Exercise objective – Only the lines from the one with "Given: Toggle the Group UE ID checkbox" through the last line of the records below belong in your answer, reproduced exactly and with the pictures left out.

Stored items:
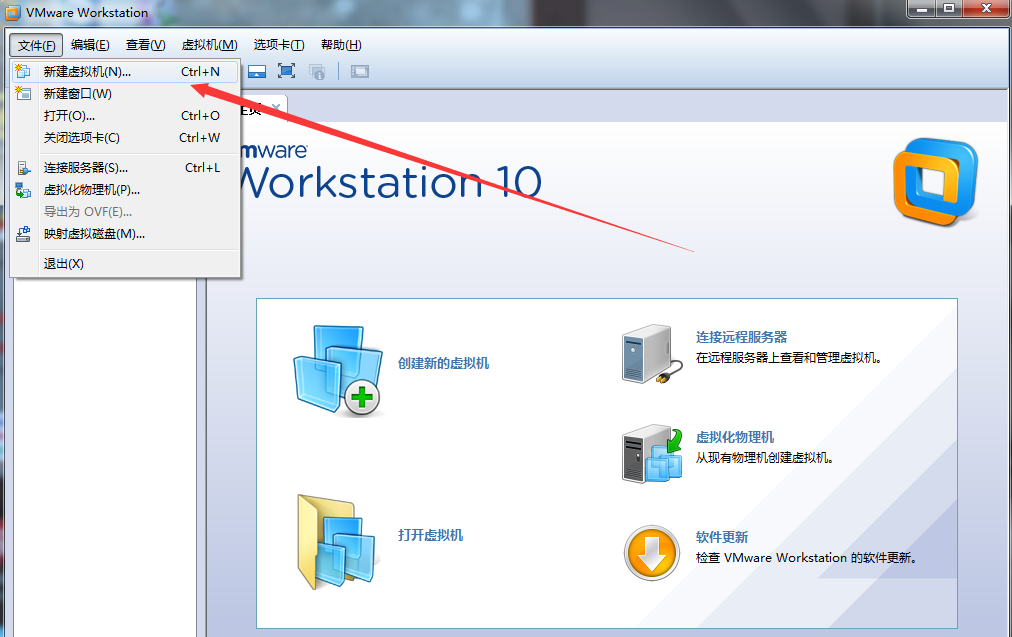Choose 虚拟化物理机(P)... from the menu
Viewport: 1012px width, 637px height.
tap(91, 190)
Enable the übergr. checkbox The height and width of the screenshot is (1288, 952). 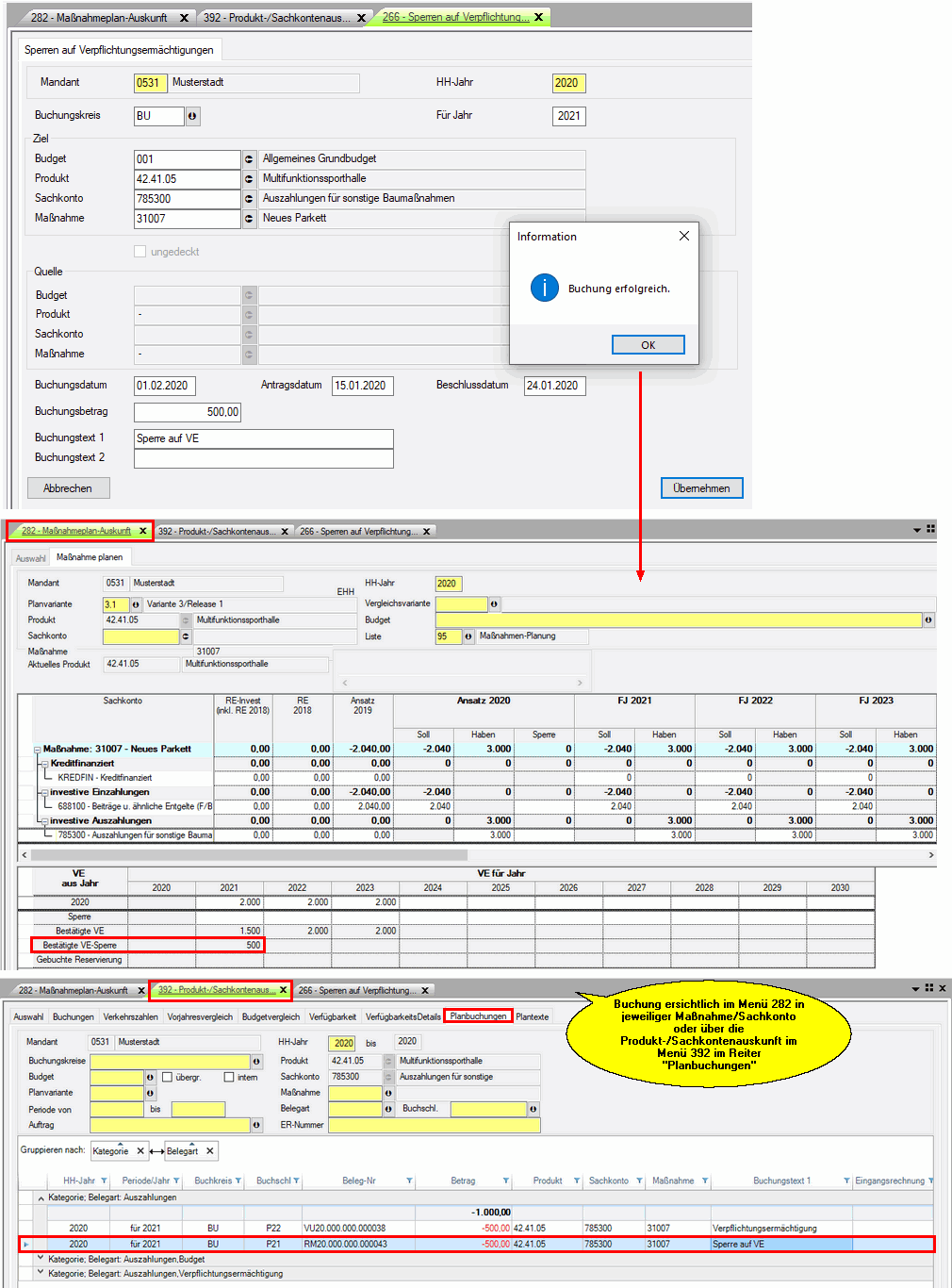coord(167,1077)
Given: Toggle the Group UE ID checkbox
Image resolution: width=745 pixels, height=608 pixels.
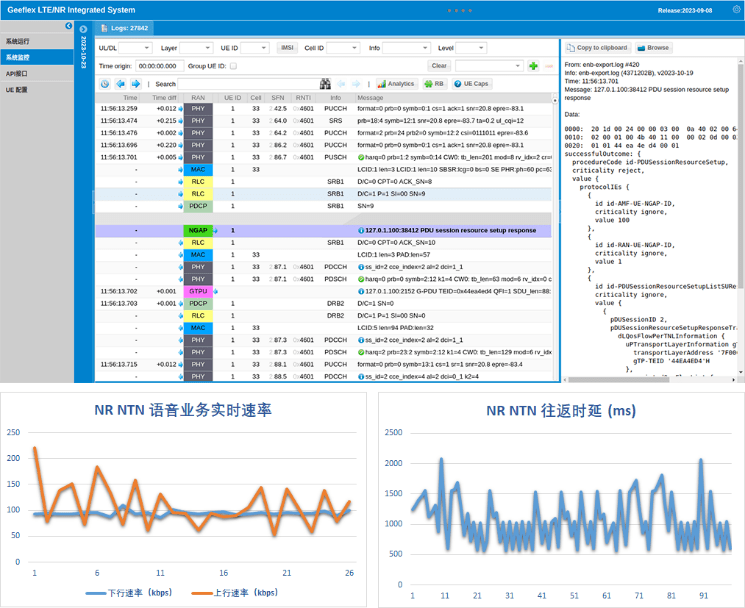Looking at the screenshot, I should (x=233, y=66).
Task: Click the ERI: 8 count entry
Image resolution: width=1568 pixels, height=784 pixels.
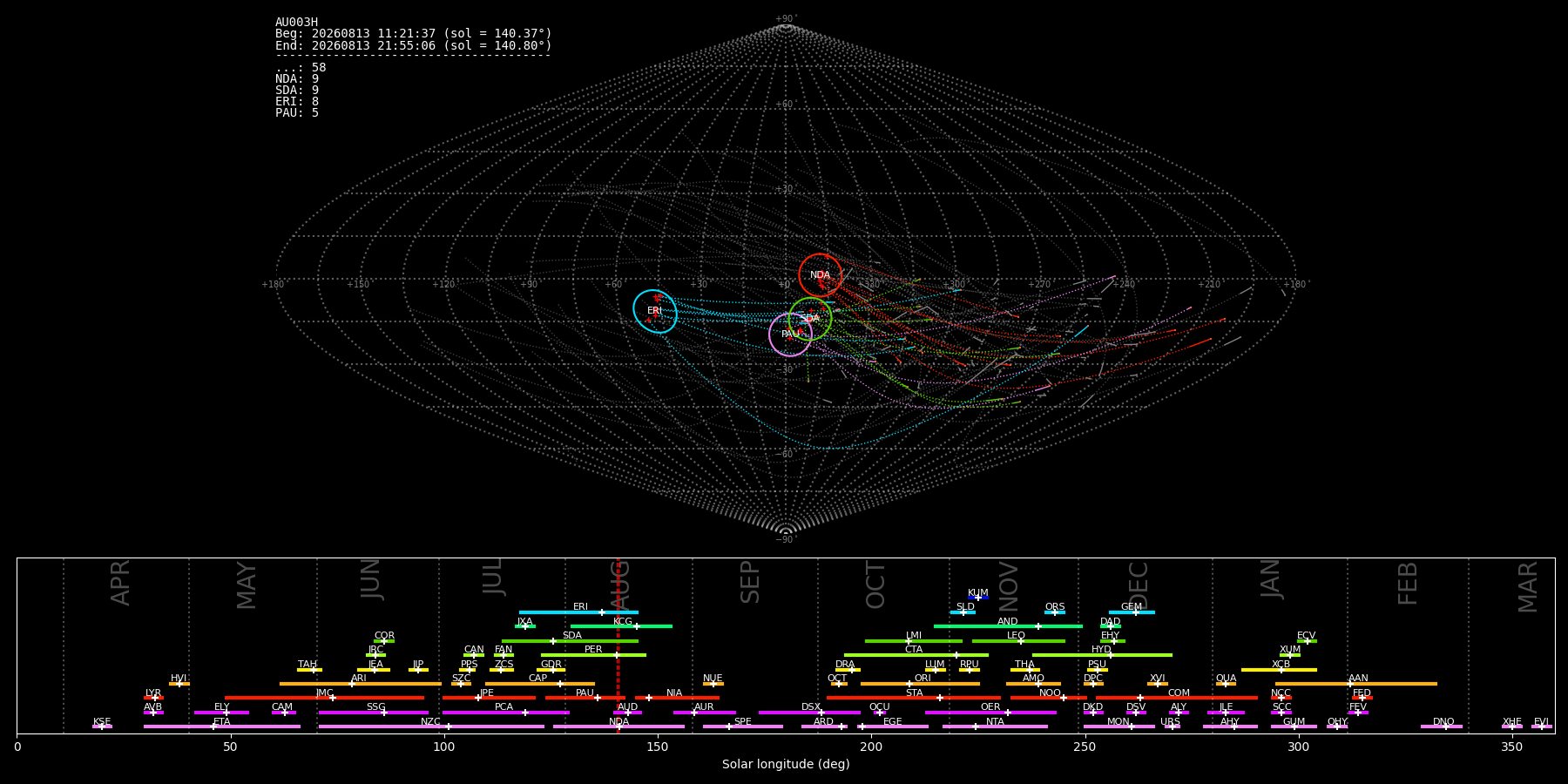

Response to this task –
Given: Toggle the Group UE ID checkbox
Image resolution: width=745 pixels, height=608 pixels.
Looking at the screenshot, I should (x=233, y=66).
Task: Click the ERI: 8 count entry
Image resolution: width=1568 pixels, height=784 pixels.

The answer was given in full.